La solución al enigma se parece demasiado a una ristra de lugares comunes: porque fundaron de manera insoslayable nuestro imaginario a tal punto que hoy somos shakespearianos o cervantinos sin saberlo; porque crearon personajes conocidos hasta por quienes nunca leyeron una página; porque sus obras no cesaron de acopiar sucesivas tradiciones de lecturas que, a su turno, fueron renovando el modo de leerlos. Se puede arriesgar una hipótesis más para explicar su vitalidad. Shakespeare y Cervantes coinciden en algo: ni en las piezas teatrales del inglés ni en la obra mayor del español se emiten juicios de valor sobre sus personajes. Pueden ser villanos o soñadores, cuerdos o locos, zafios o inteligentes, bondadosos o crueles, pero resulta difícil, por no decir imposible, asegurar qué pensaban sus creadores sobre ellos. Es el rasgo más secreto de su persistente modernidad, el motivo por el que -en un mundo como el de hoy, donde son legión los autores que creen saber todo sobre sus personajes- sus obras siguen siendo irreductibles, pertenecen a la segunda vida de las interpretaciones.
cervantes
La convención de los centenarios también permite subrayar -más allá de esas poderosas razones literarias- un misterio conexo. La biografía de los dos autores conforma una narración parcial, mucho más elusiva que sus obras. Porque, a fin de cuentas, ¿quiénes eran Shakespeare y Cervantes? Lo cierto es que apenas podemos entreverlo.

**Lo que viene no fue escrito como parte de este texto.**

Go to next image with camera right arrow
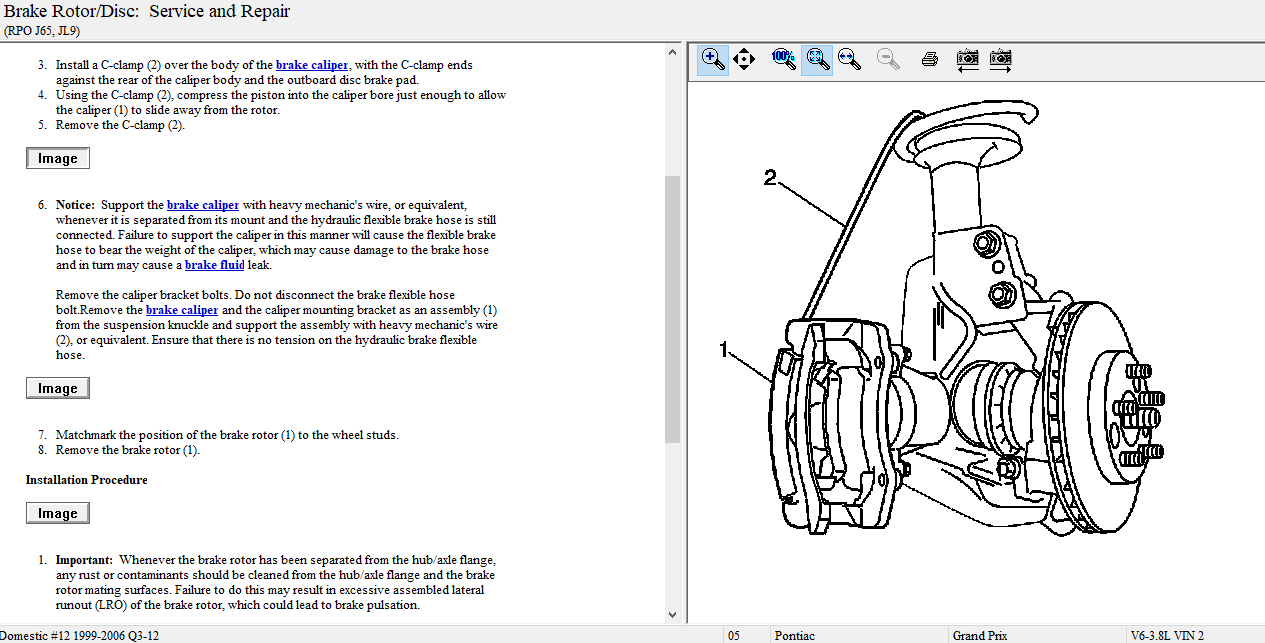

La vida del inglés es la que tiene más agujeros negros. Ninguno de sus retratos es fiable (aunque suele sugerirse que el más cercano a su fisonomía es el Retrato Chandos, aquel en que aparece con un arito) y las peripecias de su vida son por demás fluctuantes. Se sabe que nació en Stratford-Upon-Avon en 1564, en una familia tal vez católica, que hizo algunos estudios modestos, que se casó joven (con Anne Hathaway, con quien oficialmente seguiría, aunque distanciado, hasta el final) y que tuvo hijos (entre ellos Hamnet, que murió ahogado en la infancia), pero en los registros hay vacíos sintomáticos. No se tiene idea, por ejemplo, de qué hizo durante toda una década, entre su casamiento y su primera constancia como actor, ya orillando los treinta años, en la Londres isabelina.

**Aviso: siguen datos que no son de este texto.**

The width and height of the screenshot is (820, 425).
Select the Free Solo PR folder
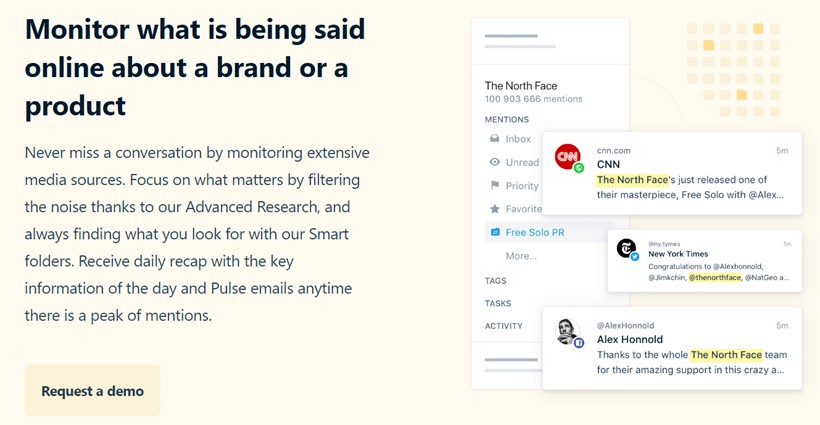tap(549, 232)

Comenzó escribiendo obras deudoras del verso blanco de Christopher Marlowe, el rival al que admiraba, pero pronto, en una fulminante evolución, se hizo del amplio registro verbal y dramático por el que hoy es conocido urbi et orbi. Frank Kermode, uno de sus mejores especialistas, sugiere que fue a partir de Hamlet (escrita entre 1600 y 1601) cuando la lengua de Shakespeare se volvió más ambigua, menos explícita y se dejó arrastrar por el empuje desatado de su poesía. De ahí la recurrencia de algunos exégetas conspirativos en atribuirle sus obras a alguien que se escondería tras su nombre, como Francis Bacon o Edward de Vere. O Christopher Marlowe, cuyo asesinato en una riña de taberna, en 1593, podría haber sido una pantalla para salvarlo de una condena por espionaje. Así, el relativamente temprano retiro de Shakespeare de la escritura, en 1611, y su retorno a su localidad natal, según esas versiones, tendrían una explicación: ese año habría muerto en realidad Marlowe. Lo cierto es que el Cisne de Avon fue en vida un autor exitoso y que su actividad tuvo un radio de acción concreto, el Globe Theater, en Londres, y una compañía teatral, los King’s Men, la más famosa de su tiempo.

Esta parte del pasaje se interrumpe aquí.